Mortality is widely used as a performance indicator to evaluate the quality of trauma care, but there is no consensus on the most appropriate definition. Our objective was to evaluate the influence of the definition of mortality in terms of the place (in-hospital or postdischarge) and time (30 days and 3, 6, and 12 months) of death on the results of trauma center performance evaluations according to the patients' ages.
Multicenter retrospective cohort study.
Inclusive Canadian provincial trauma system.
Adults admitted between 1999 and 2006 with a maximum abbreviated injury severity score ≥3 (n = 47,261).

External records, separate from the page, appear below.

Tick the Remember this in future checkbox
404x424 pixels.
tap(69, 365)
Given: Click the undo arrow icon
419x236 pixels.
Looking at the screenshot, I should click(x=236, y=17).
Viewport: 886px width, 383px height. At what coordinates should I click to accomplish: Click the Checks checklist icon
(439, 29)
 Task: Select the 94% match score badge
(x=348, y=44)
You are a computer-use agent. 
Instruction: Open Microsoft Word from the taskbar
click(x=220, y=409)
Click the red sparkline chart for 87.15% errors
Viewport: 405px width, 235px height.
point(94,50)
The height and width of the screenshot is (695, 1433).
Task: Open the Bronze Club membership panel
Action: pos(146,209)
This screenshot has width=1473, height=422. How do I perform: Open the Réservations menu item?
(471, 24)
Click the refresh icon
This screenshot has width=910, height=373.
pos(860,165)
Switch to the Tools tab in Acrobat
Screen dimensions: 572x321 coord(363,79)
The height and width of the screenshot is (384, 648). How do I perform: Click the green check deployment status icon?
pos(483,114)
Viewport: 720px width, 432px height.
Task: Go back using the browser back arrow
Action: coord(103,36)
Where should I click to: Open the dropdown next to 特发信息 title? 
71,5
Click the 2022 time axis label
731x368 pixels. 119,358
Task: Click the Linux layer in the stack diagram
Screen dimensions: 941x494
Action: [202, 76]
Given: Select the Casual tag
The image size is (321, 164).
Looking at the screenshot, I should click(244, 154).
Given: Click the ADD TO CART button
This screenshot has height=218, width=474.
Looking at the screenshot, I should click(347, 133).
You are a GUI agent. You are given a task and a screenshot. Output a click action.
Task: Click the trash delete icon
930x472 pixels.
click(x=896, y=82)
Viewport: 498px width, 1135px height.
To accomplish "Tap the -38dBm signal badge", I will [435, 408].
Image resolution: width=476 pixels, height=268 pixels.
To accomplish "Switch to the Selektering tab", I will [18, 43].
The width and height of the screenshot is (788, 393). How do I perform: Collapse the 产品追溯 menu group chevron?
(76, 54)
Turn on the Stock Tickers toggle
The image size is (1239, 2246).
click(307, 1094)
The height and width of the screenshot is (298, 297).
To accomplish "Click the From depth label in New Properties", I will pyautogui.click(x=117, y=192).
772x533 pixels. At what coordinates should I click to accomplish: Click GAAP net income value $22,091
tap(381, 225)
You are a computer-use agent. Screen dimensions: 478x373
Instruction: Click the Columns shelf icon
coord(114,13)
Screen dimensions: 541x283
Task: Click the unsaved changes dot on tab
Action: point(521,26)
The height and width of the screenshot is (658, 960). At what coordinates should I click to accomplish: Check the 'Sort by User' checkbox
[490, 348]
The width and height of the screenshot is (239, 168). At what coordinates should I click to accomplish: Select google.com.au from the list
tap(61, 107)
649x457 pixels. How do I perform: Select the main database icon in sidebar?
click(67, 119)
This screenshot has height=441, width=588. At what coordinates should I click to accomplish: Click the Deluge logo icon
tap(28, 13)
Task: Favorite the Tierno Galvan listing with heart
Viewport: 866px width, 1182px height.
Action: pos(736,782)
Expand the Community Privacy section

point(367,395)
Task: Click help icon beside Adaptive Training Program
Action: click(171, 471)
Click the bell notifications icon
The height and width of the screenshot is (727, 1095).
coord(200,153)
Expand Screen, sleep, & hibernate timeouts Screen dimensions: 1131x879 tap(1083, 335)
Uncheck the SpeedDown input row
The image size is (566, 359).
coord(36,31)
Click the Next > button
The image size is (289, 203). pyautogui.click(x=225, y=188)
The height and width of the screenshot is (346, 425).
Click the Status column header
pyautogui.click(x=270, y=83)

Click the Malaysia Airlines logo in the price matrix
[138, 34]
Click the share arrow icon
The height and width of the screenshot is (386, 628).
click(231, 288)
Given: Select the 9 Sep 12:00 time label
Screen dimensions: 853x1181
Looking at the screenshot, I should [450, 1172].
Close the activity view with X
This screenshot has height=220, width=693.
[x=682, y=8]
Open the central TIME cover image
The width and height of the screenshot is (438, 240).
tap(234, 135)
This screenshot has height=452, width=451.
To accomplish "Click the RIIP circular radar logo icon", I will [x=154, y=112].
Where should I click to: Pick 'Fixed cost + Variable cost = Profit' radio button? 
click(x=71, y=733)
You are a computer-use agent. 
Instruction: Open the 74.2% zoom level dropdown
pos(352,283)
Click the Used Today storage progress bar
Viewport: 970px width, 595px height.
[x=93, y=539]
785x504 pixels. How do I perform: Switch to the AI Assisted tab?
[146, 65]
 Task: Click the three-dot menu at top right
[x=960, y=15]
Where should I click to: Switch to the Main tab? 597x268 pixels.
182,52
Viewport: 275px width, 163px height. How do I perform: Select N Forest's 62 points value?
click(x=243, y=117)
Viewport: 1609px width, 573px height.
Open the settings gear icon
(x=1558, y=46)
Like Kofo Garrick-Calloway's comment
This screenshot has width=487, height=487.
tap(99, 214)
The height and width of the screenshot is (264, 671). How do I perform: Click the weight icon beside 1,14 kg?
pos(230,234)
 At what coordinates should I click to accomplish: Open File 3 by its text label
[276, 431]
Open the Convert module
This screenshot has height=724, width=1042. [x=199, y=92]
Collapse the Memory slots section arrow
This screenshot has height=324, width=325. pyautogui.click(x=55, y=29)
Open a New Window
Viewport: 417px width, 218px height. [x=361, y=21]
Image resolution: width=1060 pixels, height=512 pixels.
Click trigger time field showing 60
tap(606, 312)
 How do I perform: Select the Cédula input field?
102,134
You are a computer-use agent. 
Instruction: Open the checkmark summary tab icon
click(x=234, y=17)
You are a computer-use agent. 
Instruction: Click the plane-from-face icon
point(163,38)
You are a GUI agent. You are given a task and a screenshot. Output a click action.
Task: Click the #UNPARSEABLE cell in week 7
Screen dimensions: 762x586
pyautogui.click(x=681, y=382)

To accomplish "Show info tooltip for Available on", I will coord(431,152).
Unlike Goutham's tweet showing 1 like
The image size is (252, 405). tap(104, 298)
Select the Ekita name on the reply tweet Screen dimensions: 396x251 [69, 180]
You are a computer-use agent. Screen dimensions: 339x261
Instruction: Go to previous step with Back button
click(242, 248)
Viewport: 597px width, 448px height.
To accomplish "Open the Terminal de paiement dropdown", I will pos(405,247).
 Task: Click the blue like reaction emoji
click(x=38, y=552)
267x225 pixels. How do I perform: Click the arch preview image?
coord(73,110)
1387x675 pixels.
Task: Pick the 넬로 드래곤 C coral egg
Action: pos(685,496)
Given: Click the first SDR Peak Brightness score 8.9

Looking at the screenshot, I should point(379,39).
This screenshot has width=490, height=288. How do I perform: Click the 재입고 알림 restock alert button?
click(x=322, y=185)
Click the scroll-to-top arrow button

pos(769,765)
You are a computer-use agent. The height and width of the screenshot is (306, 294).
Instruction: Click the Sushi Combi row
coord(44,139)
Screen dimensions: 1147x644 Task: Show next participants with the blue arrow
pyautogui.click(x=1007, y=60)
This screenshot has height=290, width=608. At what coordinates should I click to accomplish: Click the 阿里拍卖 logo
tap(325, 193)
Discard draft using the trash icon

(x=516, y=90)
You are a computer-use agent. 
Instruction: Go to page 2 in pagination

Measurements and Main Results:
Trauma registry data were linked to vital statistics data to obtain mortality up to 12 months postadmission. Observed mortality was compared to that expected according to provincial population mortality rates. Trauma center performance was evaluated with risk-adjusted mortality estimates. Agreement between performance results based on different definitions of mortality was evaluated with correlation coefficients; >.9 was considered acceptable. Analyses were stratified by predefined age categories (16–64, 65–84, and ≥85 yrs). A total of 3,338 patients (7%) died in-hospital, and 1,794 patients (4%) died postdischarge. Among patients 16–64 yrs old, 30-day hospital mortality represented 83% of all deaths and correlation coefficients across all definitions of mortality were >.9. In patients 65–84 yrs old, 30-day hospital mortality represented 52% of all deaths, observed mortality reached expected rates at around 6 months, and agreement across mortality definitions was low.
We observed an important variation in performance evaluation results across definitions of mortality, specifically in patients aged ≥65 yrs. Half of the deaths among elders occurred later than 30 days following admission, including a significant number postdischarge. Results suggest that if performance evaluations include elderly patients, data on postdischarge mortality up to 6 months following admission are required.